Prudence matters in a president. And as this campaign has unfolded, Mitt Romney's statements on foreign affairs have moved steadily, from comical, to reckless, to craven and opportunistic. He blustered his way around Britain in the days before the summer Olympics, fretting ominously about how England's organizing efforts had fallen short, clumsily hoping to make his own Salt Lake City Olympics look good in comparison. But the Brits are always more amused than hurt when some bumbling American does asinine things in their midst. More troubling was his trip to Jerusalem where he blamed Palestinian "culture" for their economic weakness, overlooking the debilitating effects of Israeli controls on transport and trade. Presidential candidates should not pour kerosene upon flames. Even worse was Romney's breezy announcement that Russia must be seen "without question as our number one geo-strategic foe."

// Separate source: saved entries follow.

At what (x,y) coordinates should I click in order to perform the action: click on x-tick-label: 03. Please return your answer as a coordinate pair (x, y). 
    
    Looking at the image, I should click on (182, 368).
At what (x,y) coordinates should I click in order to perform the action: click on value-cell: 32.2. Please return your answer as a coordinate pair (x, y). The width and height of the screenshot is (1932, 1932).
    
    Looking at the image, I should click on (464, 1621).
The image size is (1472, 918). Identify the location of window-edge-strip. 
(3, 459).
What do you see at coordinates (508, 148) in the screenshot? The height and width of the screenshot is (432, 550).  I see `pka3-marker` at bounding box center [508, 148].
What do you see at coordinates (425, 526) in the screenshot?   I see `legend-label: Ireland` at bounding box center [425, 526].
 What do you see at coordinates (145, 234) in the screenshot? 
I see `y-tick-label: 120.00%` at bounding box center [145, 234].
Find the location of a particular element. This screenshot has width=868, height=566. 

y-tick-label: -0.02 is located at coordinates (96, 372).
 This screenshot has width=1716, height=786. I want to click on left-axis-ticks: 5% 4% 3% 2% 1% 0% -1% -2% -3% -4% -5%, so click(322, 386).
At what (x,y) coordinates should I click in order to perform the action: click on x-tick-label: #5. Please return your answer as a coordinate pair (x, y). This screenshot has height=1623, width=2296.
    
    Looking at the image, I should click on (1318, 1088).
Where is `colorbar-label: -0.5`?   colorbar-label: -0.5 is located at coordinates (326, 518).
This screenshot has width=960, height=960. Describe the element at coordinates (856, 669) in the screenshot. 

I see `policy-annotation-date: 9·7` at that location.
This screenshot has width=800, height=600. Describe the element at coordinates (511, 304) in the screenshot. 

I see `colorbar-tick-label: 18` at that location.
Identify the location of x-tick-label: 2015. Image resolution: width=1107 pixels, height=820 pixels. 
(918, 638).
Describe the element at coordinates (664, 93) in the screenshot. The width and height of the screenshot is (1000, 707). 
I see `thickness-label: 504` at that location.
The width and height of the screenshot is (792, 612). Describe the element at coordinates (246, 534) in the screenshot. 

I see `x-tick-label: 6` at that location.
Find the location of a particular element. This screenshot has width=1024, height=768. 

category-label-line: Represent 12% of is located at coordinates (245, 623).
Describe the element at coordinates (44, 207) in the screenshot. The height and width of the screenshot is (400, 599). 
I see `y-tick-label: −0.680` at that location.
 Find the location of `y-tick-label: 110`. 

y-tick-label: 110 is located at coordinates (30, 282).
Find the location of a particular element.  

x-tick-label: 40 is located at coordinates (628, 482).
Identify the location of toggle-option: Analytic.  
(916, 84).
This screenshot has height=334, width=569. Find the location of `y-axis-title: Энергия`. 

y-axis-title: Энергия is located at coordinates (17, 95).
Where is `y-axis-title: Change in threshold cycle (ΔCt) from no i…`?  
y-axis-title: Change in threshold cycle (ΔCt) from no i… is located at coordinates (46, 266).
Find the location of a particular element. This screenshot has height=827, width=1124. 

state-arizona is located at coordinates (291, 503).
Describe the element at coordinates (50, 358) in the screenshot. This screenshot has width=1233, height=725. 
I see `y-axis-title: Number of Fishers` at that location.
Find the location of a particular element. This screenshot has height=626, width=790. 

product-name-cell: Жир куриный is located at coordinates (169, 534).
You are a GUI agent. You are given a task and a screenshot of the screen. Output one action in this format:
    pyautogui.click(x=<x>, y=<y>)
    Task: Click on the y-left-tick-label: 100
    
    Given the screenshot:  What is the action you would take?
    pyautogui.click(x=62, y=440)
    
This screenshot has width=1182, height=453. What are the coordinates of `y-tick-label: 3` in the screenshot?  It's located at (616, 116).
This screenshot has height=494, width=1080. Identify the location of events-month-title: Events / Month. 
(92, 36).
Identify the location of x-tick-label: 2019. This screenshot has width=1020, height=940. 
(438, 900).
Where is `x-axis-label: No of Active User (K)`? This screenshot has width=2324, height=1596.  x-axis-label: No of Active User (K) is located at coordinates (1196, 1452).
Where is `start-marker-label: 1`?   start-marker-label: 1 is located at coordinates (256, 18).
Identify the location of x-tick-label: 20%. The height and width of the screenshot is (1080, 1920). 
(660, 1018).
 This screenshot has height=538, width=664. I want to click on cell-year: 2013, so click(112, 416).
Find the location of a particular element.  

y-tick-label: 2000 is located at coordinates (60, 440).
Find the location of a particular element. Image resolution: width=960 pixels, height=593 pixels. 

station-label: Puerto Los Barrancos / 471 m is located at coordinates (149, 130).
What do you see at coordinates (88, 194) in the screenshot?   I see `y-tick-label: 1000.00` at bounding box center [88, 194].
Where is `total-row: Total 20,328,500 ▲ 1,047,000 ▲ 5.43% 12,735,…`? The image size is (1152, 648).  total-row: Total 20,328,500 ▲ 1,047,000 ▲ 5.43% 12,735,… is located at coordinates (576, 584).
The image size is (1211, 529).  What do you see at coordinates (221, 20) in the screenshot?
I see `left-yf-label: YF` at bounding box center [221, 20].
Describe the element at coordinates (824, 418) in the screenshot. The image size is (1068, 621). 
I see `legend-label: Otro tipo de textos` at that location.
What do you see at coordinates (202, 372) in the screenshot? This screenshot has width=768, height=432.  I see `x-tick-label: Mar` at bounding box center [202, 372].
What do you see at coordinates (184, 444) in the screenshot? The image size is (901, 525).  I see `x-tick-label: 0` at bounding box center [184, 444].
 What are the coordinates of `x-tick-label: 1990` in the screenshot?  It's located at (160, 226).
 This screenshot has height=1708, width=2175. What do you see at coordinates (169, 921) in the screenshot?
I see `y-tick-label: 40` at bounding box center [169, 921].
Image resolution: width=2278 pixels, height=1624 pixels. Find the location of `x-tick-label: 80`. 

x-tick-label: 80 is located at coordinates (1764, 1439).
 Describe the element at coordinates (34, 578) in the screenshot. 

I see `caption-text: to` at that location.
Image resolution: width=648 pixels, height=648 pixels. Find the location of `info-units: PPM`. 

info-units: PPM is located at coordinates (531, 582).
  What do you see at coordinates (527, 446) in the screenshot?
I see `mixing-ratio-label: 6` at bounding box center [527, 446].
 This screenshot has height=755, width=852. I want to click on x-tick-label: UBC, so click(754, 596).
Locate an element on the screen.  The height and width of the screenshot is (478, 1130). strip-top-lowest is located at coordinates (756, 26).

Can this walking, talking animatronic catastrophe do any worse? Well, yes he can. His comments on the assault of the American consulate in Benghazi this past Tuesday, on the eleventh anniversary of the September 11 attacks, truly places him in a league of his own. Before the truth of the assaults were known, Romney put out a statement: "It's disgraceful that the Obama Administration's first response was not to condemn the attacks on our diplomatic missions, but to sympathize with those who urged the attacks."

The statement was a falsehood. The Obama Administration had said no such thing. Well, the truth is often a casualty of political campaigns. What's new? But this was more than one more effort to deceive and dissemble. It was the smirk, the gloat, the giddiness in Romney's demeanor that was frightening. Where was the sympathy for the American embassy personnel who died in the line of duty?

Christians must exercise the most solemn care when voting for president because they are foreseeably electing someone who will kill in their names. Even before Romney's sorry spectacle last Tuesday night, he had given me pause. His foreign policy advisers are filled with the discredited has-beens of the Bush Administration, the pathetic lot that led us into the Iraqi boondoggle in the desert. And now this?! Really, the man should be disqualified from high office.